Avant de s’en servir, le couturier s’incline devant son aiguille car, sans cet instrument, il ne pourrait pas travailler. De même, l’écrivain s’incline devant le stylo avant d’écrire car, sans le stylo, il ne pourrait pas écrire un seul mot. En nous inclinant, nous devenons capables de recevoir la grâce de Dieu. C’est la raison d’être du rituel de purification. C’est rendre hommage à tous les instruments que nous utilisons dans notre vie quotidienne. Cette tradition fait partie de la vie en Inde. »
« Quand nous avons l’attitude juste, chaque action devient un hommage ». Citant un exemple tiré des Puranas (textes sacrés), Amma a raconté l’histoire de Daksha : par égoïsme ce dernier avait réalisé un rituel qui avait déclenché une guerre horrible. Elle a raconté aussi comment, en s’abandonnant à Krishna, Arjuna avait transformé son combat guerrier en rituel. En guise de conclusion, Amma a déclaré : « Le fait de s’abandonner ouvre un chemin qui nous conduit à notre Soi.

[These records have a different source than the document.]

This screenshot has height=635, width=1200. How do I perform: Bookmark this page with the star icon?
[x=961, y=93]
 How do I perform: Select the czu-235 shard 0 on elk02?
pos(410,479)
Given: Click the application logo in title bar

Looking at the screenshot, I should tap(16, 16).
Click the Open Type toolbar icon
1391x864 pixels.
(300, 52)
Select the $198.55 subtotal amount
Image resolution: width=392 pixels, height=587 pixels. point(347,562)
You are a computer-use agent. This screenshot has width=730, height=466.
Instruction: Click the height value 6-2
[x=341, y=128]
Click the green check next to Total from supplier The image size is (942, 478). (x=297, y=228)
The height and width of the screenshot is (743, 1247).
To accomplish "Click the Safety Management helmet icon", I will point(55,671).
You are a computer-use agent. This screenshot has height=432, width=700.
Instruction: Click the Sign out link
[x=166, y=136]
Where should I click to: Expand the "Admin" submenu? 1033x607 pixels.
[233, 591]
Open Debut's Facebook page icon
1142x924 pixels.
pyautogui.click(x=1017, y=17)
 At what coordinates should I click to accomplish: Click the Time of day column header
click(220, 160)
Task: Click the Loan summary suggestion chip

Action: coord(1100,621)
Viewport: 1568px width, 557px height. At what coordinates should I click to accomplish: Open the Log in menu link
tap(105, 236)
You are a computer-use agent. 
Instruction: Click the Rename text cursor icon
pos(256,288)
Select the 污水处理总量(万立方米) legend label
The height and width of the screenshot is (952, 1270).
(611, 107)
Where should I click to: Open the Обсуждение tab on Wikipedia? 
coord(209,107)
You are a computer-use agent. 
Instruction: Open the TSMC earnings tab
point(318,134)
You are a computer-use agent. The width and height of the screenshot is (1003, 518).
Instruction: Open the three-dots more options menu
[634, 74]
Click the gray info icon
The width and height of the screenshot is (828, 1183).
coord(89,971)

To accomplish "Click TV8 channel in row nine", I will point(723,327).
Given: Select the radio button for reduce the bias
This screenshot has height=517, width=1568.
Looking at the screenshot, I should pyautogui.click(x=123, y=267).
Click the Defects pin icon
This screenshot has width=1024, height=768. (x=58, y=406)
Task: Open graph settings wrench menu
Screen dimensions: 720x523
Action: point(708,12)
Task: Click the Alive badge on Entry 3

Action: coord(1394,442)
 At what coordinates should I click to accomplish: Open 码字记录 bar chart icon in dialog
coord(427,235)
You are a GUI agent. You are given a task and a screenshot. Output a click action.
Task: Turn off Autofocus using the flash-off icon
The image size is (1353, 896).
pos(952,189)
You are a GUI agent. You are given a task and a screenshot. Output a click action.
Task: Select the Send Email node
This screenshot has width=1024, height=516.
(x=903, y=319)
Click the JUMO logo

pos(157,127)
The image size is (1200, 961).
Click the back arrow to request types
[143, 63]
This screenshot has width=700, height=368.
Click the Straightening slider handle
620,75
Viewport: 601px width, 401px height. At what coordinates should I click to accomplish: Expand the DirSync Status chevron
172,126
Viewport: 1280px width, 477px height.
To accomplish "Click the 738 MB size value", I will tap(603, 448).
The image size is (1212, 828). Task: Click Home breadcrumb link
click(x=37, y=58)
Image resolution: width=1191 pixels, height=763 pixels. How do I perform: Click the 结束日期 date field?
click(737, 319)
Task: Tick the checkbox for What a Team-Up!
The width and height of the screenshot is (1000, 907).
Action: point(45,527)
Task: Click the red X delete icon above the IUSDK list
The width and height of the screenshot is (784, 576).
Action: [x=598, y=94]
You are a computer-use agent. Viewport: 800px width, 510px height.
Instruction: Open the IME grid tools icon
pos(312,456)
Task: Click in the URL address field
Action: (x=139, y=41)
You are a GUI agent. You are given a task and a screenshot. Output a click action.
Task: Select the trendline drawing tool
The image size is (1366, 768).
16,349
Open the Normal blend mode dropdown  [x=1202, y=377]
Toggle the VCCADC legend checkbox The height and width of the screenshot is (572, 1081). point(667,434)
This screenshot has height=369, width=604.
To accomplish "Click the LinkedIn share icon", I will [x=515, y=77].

Nous avons en nous la source du pouvoir infini, mais pour nous y connecter, nous devons nous abandonner. » Touchée par les paroles d’Amma, la foule est restée en silence quand elle s’est tue.
Et puis Amma s’est lancée dans une série de bhajans (chants dévotionnels) accompagnée par le grondement de la pluie et le fracas du tonnerre dans le ciel illuminé d’éclairs.
Tous se souviendront de ce moment, tant à cause de l’attitude de dévotion contemplative que de l’impétuosité orageuse de la nature.